See the charts below to discover the views of some of the world's leading winemakers on climate change, their dream regions to make wine (other than their own) and whether they intentionally make wines to drink earlier.
Burgundy is popular with many winemakers
For its July issue, Decanter questioned 133 of the world’s leading winemakers about which of their peers they most admired.
Producers were also asked a list of questions about the effects of climate change on their vineyards, whether they intentially make wine that is ready to drink sooner and where else in the world they would love to make wine. See the responses as charts below.
Do you want to know which winemakers are most respected by their peers? Subscribe to the July issue of Decanter magazine, out now, to see who our survey group voted for.

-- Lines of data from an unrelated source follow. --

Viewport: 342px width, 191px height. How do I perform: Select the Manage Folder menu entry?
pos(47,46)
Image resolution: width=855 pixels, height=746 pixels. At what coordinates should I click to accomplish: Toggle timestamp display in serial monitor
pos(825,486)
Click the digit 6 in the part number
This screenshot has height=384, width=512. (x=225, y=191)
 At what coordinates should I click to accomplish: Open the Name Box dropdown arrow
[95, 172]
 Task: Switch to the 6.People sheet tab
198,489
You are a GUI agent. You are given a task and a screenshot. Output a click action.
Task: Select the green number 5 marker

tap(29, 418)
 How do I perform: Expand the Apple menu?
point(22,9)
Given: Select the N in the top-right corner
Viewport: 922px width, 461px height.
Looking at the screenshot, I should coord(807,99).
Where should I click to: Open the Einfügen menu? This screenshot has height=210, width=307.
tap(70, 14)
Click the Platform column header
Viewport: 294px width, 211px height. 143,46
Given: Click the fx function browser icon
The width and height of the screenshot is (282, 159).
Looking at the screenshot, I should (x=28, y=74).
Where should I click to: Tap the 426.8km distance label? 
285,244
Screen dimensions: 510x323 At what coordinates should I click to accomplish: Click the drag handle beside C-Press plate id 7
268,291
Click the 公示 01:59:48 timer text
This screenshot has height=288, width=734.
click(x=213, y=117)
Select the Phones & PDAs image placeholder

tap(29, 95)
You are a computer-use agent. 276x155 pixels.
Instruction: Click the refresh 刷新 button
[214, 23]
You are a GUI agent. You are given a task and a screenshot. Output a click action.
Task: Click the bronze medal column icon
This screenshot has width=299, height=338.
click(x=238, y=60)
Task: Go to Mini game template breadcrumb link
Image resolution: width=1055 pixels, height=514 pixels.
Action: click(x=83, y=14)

More than half of the winemakers who responded to this question said that climate challenge has been a challenge for them to manage in recent years, although there is clearly a debate to be had in the sector. Nearly one in five said climate change had proved positive for their wines and around a third said they hadn’t seen any effects.
There is a perception that growing numbers of wine lovers, and especially younger ones, are no longer content to leave bottles gathering dust for several years before popping the corks. A 10-year ageing period used to be the norm for claret, but some winemakers at Decanter’s recent Bordeaux Fine Wine Encounter said they considered earlier drinking windows when making their wines. However, 68% of winemakers worldwide surveyed for these results do not do this.
Burgundy has a place in the heart of many of the winemakers questioned, as shown by the chart above. But, how many could afford to buy there? French government figures out this week show that grand cru vineyards in the Cote d’Or cost an average 4.35m euros per hectare in 2014. Following closely behind Burgundy in this survey is northern Italy, with some producers naming Barolo specifically and others naming Piedmont in general. New Zealand is the New World winner, ahead of Napa Valley and Argentina.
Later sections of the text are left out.